══ Material for the task
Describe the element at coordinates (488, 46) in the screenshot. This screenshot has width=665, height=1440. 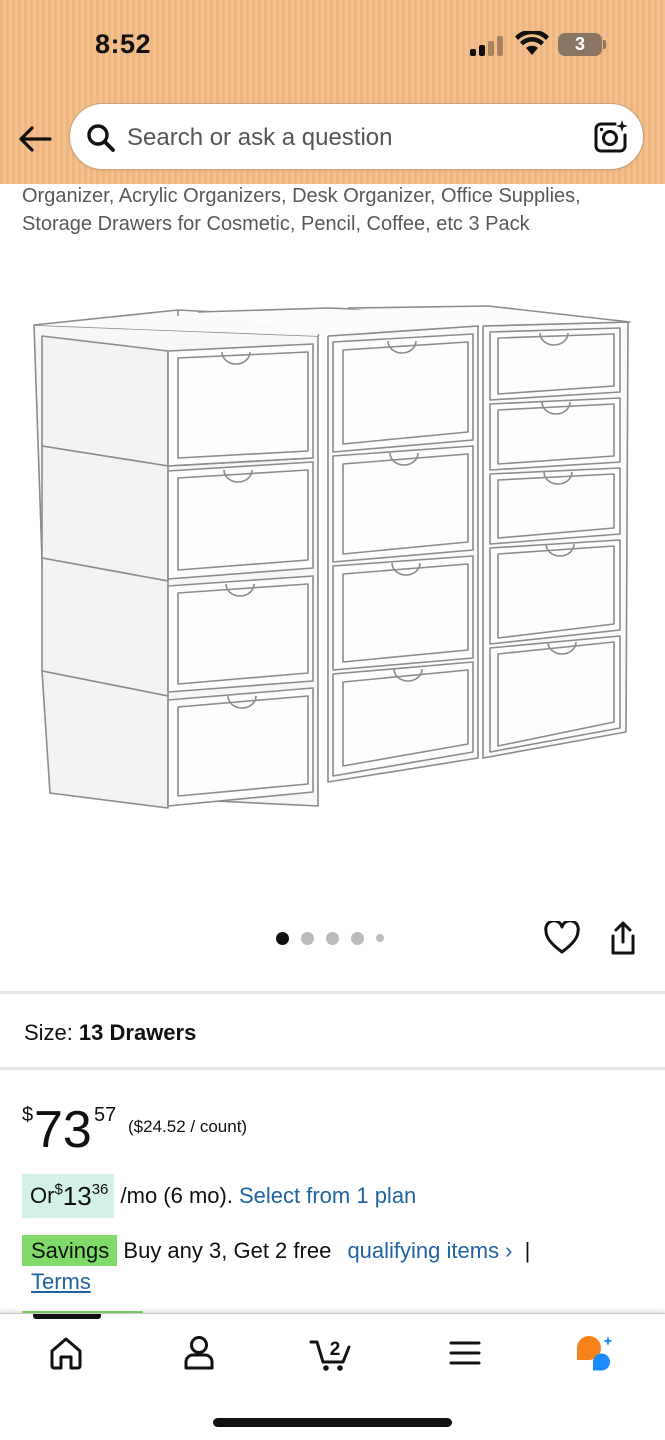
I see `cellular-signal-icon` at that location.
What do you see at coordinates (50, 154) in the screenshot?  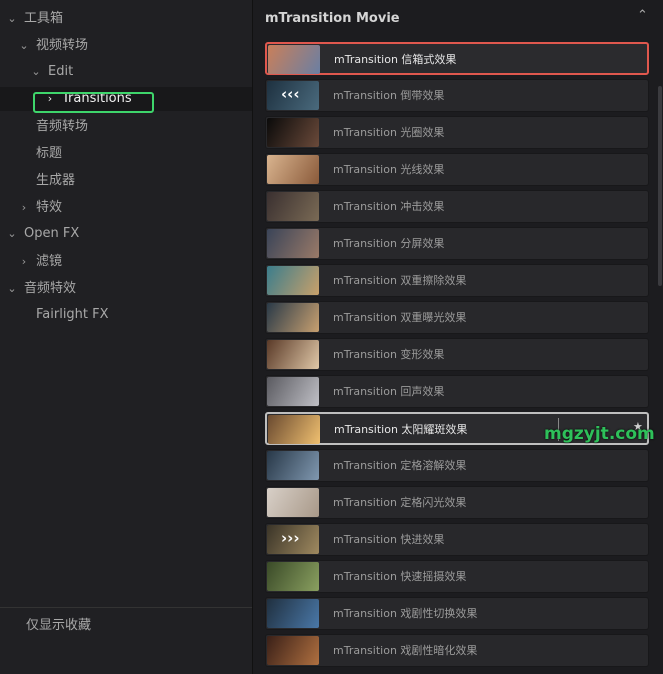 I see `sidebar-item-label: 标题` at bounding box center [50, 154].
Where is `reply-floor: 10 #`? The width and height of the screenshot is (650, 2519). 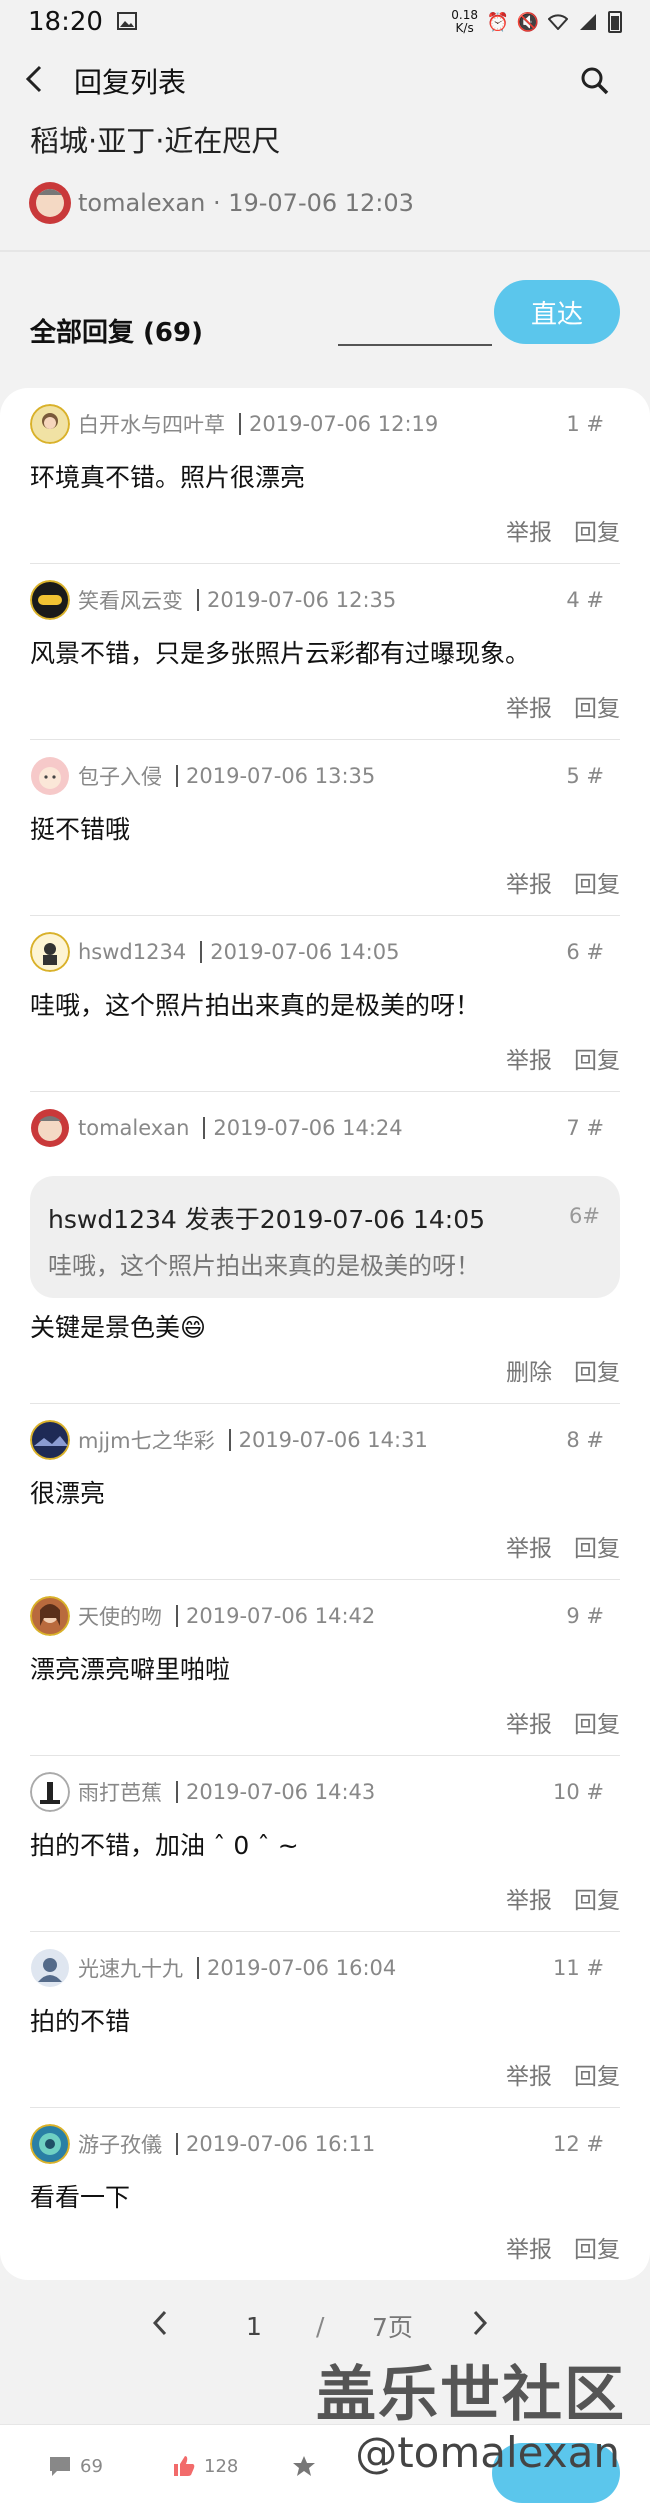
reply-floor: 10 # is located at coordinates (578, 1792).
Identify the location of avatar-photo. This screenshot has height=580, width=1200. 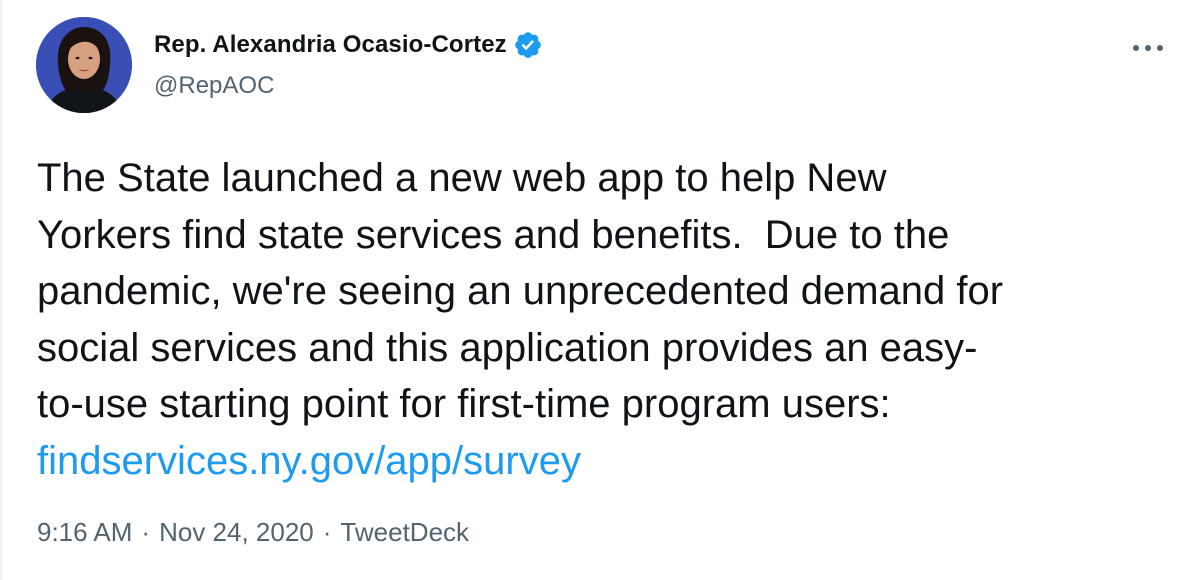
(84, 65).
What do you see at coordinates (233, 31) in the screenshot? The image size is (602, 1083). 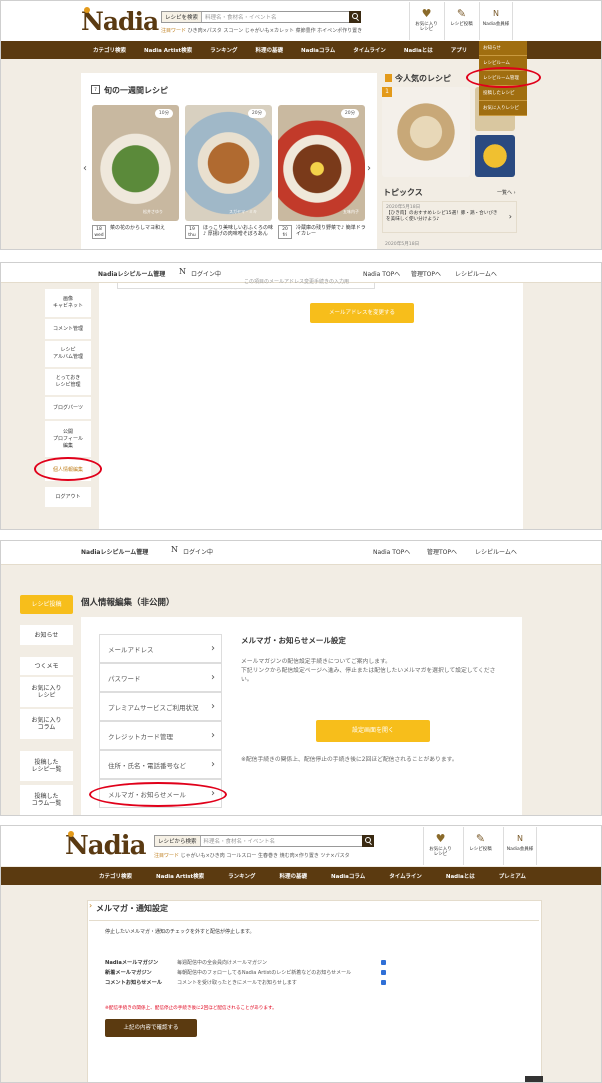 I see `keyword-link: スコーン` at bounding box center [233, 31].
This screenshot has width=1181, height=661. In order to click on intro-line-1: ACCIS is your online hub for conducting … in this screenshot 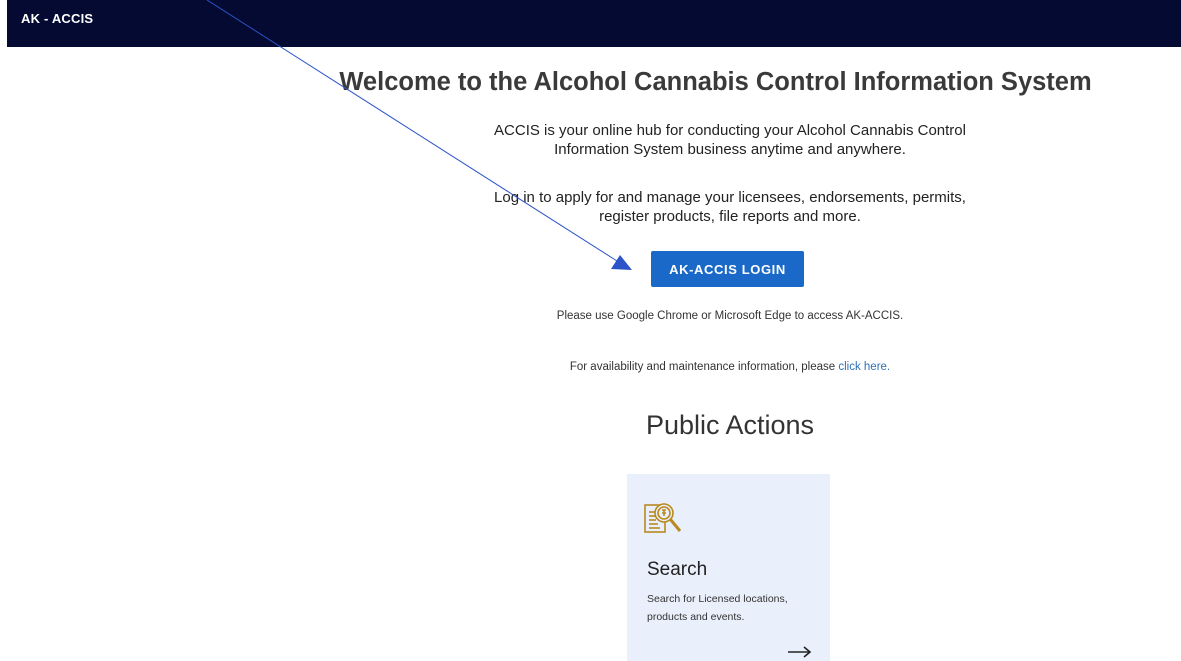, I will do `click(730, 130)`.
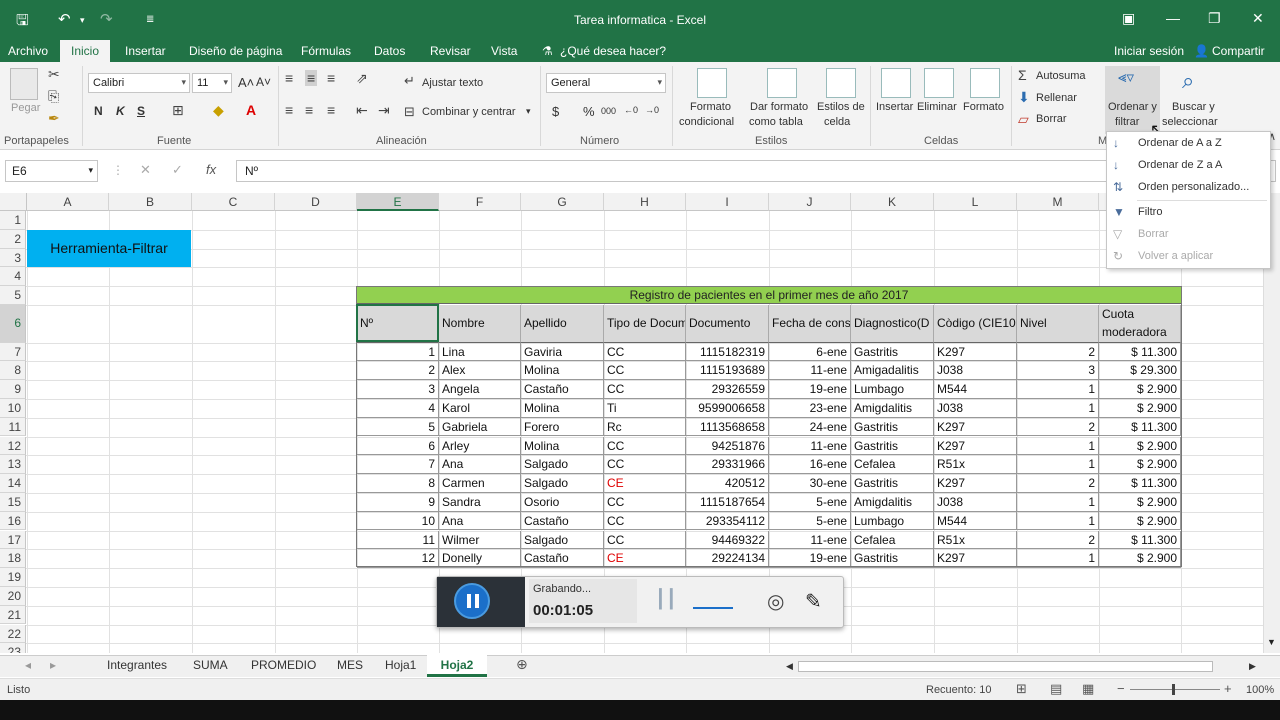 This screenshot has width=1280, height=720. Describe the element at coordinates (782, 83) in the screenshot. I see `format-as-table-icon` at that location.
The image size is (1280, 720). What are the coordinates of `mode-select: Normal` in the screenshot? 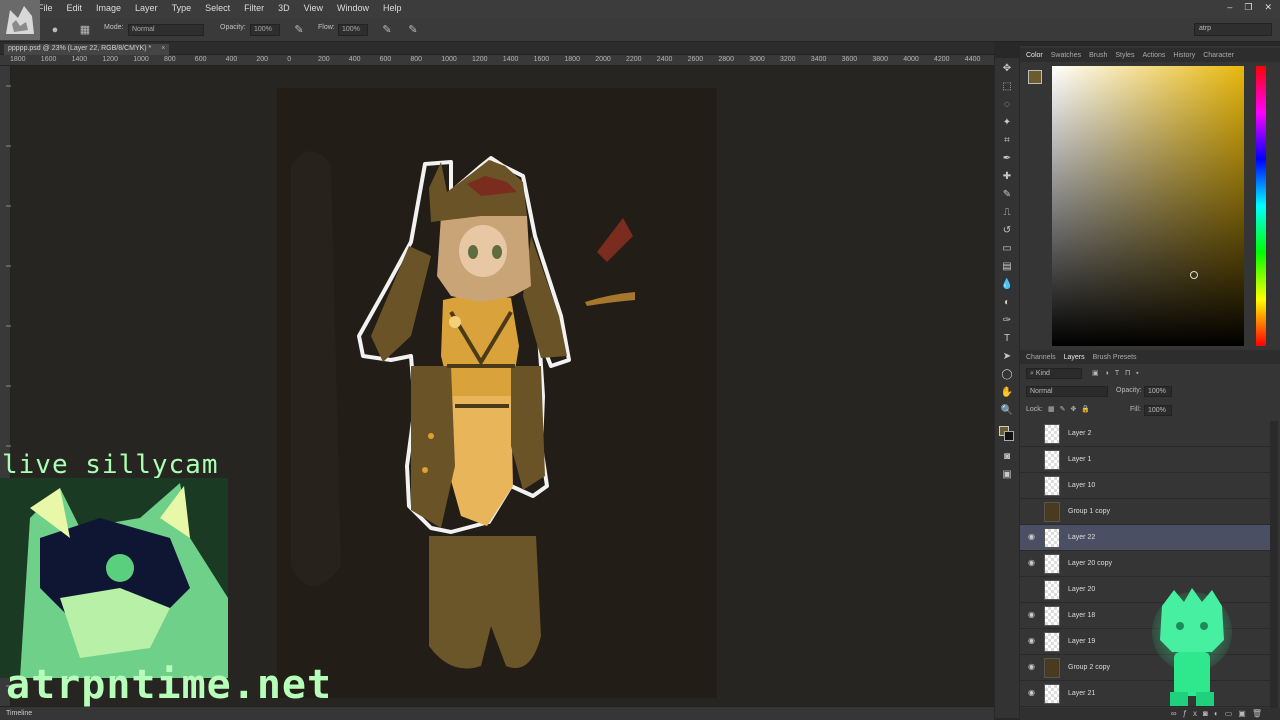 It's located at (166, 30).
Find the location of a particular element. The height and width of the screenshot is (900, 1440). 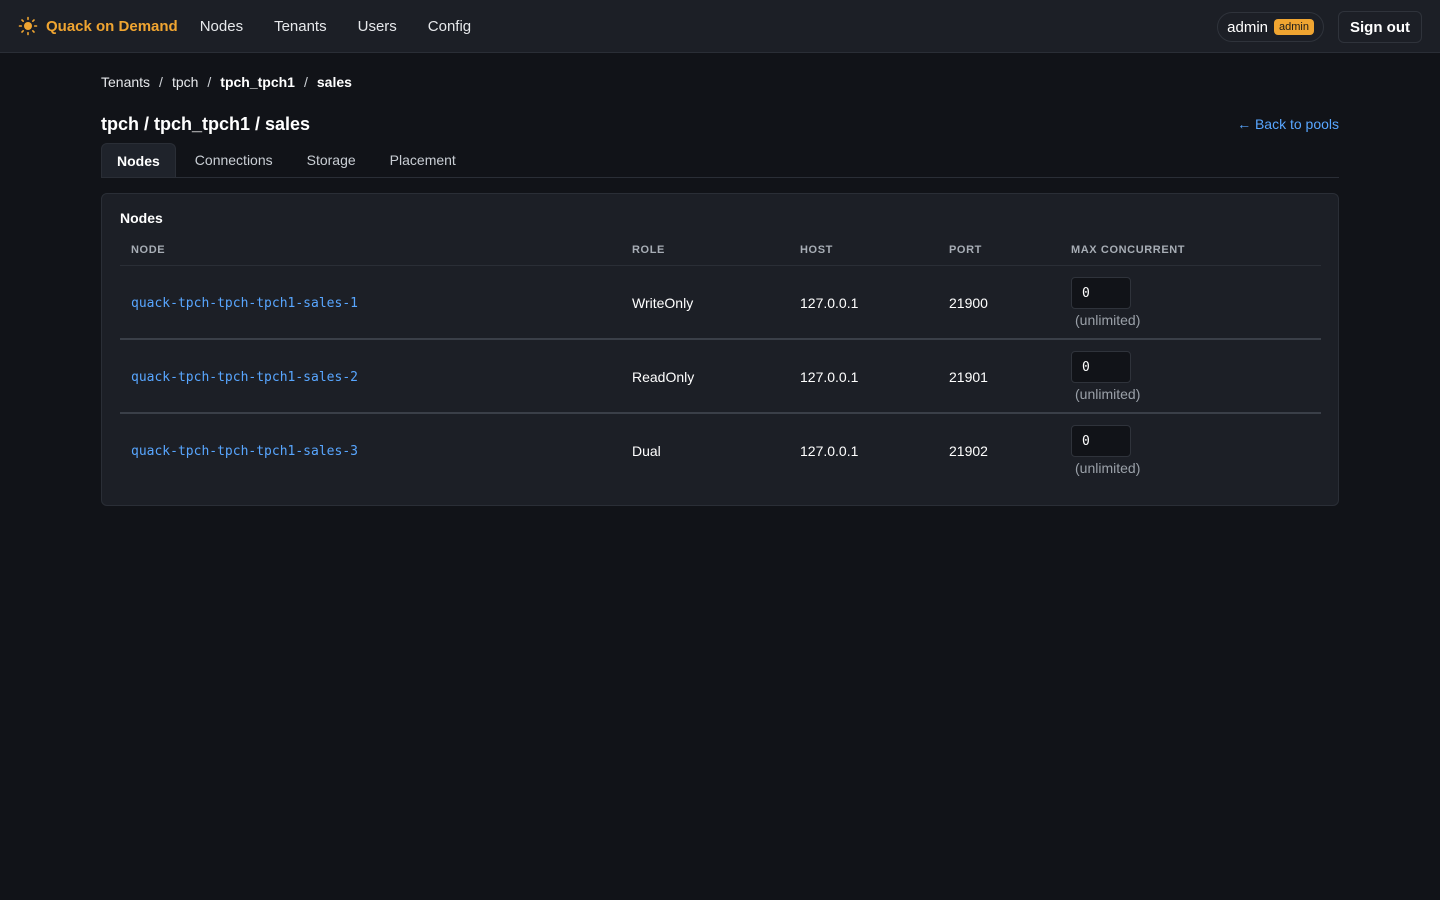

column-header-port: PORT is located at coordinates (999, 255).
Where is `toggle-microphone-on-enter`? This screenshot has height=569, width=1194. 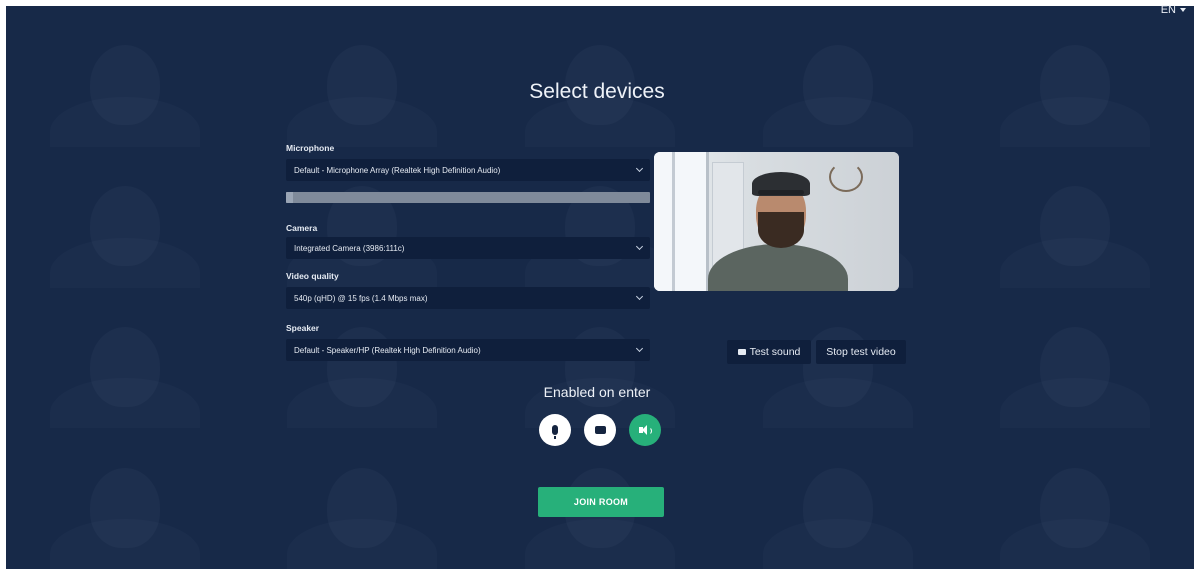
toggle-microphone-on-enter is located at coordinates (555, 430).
════
Repeat the part of the records that opens with the line containing "Find the location" and continues through the end of the records, reproducing each line without change and omitting the pictures.

Find the location of a particular element. The height and width of the screenshot is (900, 1440). 

column-header-port: PORT is located at coordinates (999, 255).
Where is `toggle-microphone-on-enter`? This screenshot has height=569, width=1194. 
toggle-microphone-on-enter is located at coordinates (555, 430).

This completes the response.